Wallace Festival brought Atlanta theaters together

This fall’s Naomi Wallace Festival of plays saw its greatest success in what it implies about Atlanta’s theater community. It wasn’t a citywide sensation, as the lyrical, leftist playwright received no keys to the city or had any specialty drinks named after her. And the series of plays and readings weren’t all necessarily financial hits, although Synchronicity Performance Group extended the run of its production of One Flea Spare, perhaps the festival’s most entertaining show (especially considering its depiction of the class struggle during London’s Great Plague).

Never considered a “commercial” playwright, Wallace has infrequently seen her work produced in America, despite high critical esteem and a provocative body of work. Her plays can be marked by angry jokes, angrier politics and unabashed sexuality, setting up some risk for the dozen or so Atlanta theaters that participated in the festival.

Spearheaded by Theater Emory’s Vinnie Murphy long before the events of Sept. 11, the festival saw the staging of works that would prove eerily relevant, such as PushPush Theater’s In the Heart of America and Actor’s Express’ “The Retreating World,” which dealt with issues such as the Persian Gulf War and the Iraqi embargo.

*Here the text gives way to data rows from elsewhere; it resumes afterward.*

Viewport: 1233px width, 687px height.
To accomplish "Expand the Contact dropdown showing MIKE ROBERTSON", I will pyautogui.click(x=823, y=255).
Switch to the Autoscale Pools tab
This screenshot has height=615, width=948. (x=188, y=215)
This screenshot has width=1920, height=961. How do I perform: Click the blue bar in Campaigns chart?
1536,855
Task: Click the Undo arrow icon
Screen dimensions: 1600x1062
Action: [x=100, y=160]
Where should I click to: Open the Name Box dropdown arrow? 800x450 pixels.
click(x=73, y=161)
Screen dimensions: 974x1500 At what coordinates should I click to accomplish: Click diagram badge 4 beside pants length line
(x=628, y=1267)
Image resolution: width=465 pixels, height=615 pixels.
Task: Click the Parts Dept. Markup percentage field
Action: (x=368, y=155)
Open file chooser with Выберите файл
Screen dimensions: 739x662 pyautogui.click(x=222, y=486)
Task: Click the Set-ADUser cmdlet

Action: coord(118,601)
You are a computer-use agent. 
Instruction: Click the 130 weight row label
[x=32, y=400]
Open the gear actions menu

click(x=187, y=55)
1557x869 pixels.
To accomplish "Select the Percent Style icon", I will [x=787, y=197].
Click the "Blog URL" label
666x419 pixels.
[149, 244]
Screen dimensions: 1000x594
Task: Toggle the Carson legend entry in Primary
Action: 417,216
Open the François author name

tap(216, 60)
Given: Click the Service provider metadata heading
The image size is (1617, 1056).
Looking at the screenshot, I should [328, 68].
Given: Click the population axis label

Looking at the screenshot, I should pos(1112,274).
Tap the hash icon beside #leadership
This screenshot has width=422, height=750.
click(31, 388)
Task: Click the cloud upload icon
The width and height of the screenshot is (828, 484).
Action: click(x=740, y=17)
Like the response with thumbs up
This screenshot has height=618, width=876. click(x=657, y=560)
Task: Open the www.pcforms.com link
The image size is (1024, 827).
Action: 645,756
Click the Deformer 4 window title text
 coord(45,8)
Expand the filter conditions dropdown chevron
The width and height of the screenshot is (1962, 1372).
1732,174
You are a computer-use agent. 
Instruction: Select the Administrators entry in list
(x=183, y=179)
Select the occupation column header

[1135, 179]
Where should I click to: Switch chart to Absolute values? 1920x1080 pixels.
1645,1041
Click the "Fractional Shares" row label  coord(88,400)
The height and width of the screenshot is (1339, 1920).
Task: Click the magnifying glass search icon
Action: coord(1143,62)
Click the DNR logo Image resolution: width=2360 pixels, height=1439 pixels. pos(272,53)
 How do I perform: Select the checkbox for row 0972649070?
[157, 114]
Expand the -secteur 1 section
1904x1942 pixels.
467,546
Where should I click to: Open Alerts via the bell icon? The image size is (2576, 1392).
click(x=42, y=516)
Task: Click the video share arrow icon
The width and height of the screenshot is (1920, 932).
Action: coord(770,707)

Other plays proved intriguing without such hot-button issues, like Theater Emory’s haunting The Trestle at Pope Lick Creek or Georgia Shakespeare Festival’s reading of Wallace’s rich new work, The Inland Sea.

But the most heartening aspect of the Naomi Wallace Festival was the way it proved that Atlanta playhouses aren’t just willing but are truly eager to come together and collaborate for a worthy cause. Many of the participating theater groups are recently formed groups with young members, quite possibly eager to claim Wallace as an important voice of their generation (as opposed to long-established playwrights like David Mamet and Sam Shepard). Rallying around Naomi Wallace, the festival demonstrates that this generation may be far less jaded and more idealistic than its slacker reputation.??